Description of the configuration file

  1. # The storage directory for the binlog file in the protobuf format that Drainer outputs
  2. data-dir = "./data.drainer"
  3. # The level of the output information of logs
  4. # Value: "debug"/"info"/"warn"/"error"/"fatal" ("info" by default)
  5. log-level = "info"
  6. # Uses `start-datetime` and `stop-datetime` to specify the time range in which
  7. # the binlog files are to be recovered.
  8. # Format: "2006-01-02 15:04:05"
  9. # start-datetime = ""
  10. # stop-datetime = ""
  11. # Correspond to `start-datetime` and `stop-datetime` respectively.
  12. # They are used to specify the time range in which the binlog files are to be recovered.
  13. # If `start-datetime` and `stop-datetime` are set, there is no need to set `start-tso` and `stop-tso`.
  14. # When you perform a full recovery or resume an incremental recovery, set start-tso to tso + 1 or stop-tso + 1, respectively.
  15. # start-tso = 0
  16. # stop-tso = 0
  17. # The downstream service type
  18. # Value: "print"/"mysql" ("print" by default)
  19. # If it is set to "print", the data is parsed and printed to standard output
  20. # while the SQL statement is not executed.
  21. # If it is set to "mysql", you need to configure `host`, `port`, `user` and `password` in [dest-db].
  22. dest-type = "mysql"
  23. # The number of SQL statements in a transaction that is output to the downstream database (`20` by default).
  24. txn-batch = 20
  25. # The number of concurrencies in the downstream for the replication process (`16` by default). A higher value indicates a better throughput for the replication.
  26. worker-count = 16
  27. # Safe-mode configuration
  28. # Value: "true"/"false" ("false" by default)
  29. # If it is set to "true", Reparo splits the `UPDATE` statement into a `DELETE` statement plus a `REPLACE` statement.
  30. safe-mode = false
  31. # `replicate-do-db` and `replicate-do-table` specify the database and table to be recovered.
  32. # `replicate-do-db` has priority over `replicate-do-table`.
  33. # You can use a regular expression for configuration. The regular expression should start with "~".
  34. # The configuration method for `replicate-do-db` and `replicate-do-table` is
  35. # the same with that for `replicate-do-db` and `replicate-do-table` of Drainer.
  36. # replicate-do-db = ["~^b.*","s1"]
  37. # [[replicate-do-table]]
  38. # db-name ="test"
  39. # tbl-name = "log"
  40. # [[replicate-do-table]]
  41. # db-name ="test"
  42. # tbl-name = "~^a.*"
  43. # If `dest-type` is set to `mysql`, `dest-db` needs to be configured.
  44. [dest-db]
  45. host = "127.0.0.1"
  46. port = 3309
  47. user = "root"
  48. password = ""

Start example

  1. ./reparo -config reparo.toml

Reparo - 图1

Note

  • data-dir specifies the directory for the binlog file that Drainer outputs.

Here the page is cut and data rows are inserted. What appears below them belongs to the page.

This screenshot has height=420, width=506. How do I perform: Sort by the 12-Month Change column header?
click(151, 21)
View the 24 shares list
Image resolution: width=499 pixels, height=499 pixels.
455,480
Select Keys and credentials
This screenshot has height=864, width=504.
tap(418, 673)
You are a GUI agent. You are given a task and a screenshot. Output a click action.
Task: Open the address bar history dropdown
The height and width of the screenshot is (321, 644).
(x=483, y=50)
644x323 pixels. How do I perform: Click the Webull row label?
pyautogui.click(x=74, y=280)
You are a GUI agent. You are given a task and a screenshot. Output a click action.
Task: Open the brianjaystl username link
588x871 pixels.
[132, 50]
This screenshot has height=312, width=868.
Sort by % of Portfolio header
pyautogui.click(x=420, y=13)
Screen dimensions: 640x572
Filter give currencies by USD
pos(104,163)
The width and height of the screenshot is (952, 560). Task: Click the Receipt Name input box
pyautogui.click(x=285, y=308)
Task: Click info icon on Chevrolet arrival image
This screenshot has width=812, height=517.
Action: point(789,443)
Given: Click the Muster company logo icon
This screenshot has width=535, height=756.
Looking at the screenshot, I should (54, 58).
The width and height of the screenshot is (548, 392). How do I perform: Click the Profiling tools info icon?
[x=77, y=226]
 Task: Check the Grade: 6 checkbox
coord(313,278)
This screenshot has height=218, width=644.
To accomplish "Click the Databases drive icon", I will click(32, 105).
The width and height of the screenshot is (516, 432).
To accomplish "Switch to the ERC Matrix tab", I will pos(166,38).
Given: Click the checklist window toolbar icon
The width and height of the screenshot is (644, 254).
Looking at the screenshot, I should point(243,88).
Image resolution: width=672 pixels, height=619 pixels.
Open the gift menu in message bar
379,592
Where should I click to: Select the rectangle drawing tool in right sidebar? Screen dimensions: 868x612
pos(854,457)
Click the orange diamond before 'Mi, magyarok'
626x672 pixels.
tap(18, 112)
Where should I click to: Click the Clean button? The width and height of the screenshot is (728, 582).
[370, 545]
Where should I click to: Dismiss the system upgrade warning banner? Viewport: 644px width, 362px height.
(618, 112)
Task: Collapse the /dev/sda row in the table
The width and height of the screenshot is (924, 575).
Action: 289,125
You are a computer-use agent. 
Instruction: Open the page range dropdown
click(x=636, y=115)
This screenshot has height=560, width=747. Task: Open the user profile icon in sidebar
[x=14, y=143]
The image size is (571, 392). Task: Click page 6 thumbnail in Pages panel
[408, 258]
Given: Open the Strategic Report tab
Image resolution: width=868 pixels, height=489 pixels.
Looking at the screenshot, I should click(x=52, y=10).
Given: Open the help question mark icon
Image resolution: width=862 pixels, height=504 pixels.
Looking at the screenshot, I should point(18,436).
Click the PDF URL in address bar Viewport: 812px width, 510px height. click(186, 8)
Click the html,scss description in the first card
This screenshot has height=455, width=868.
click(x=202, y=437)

  • Both start-datatime and start-tso are used to specify the time point for starting recovery, but they are different in the time format. If they are not set, the recovery process starts from the earliest binlog file by default.

  • Both stop-datetime and stop-tso are used to specify the time point for finishing recovery, but they are different in the time format. If they are not set, the recovery process ends up with the last binlog file by default.

  • dest-type specifies the destination type. Its value can be “mysql” and “print.”

    • When it is set to mysql, the data can be recovered to MySQL or TiDB that uses or is compatible with the MySQL protocol. In this case, you need to specify the database information in [dest-db] of the configuration information.
    • When it is set to print, only the binlog information is printed. It is generally used for debugging and checking the binlog information. In this case, there is no need to specify [dest-db].
  • replicate-do-db specifies the database for recovery. If it is not set, all the databases are to be recovered.

  • replicate-do-table specifies the table for recovery. If it is not set, all the tables are to be recovered.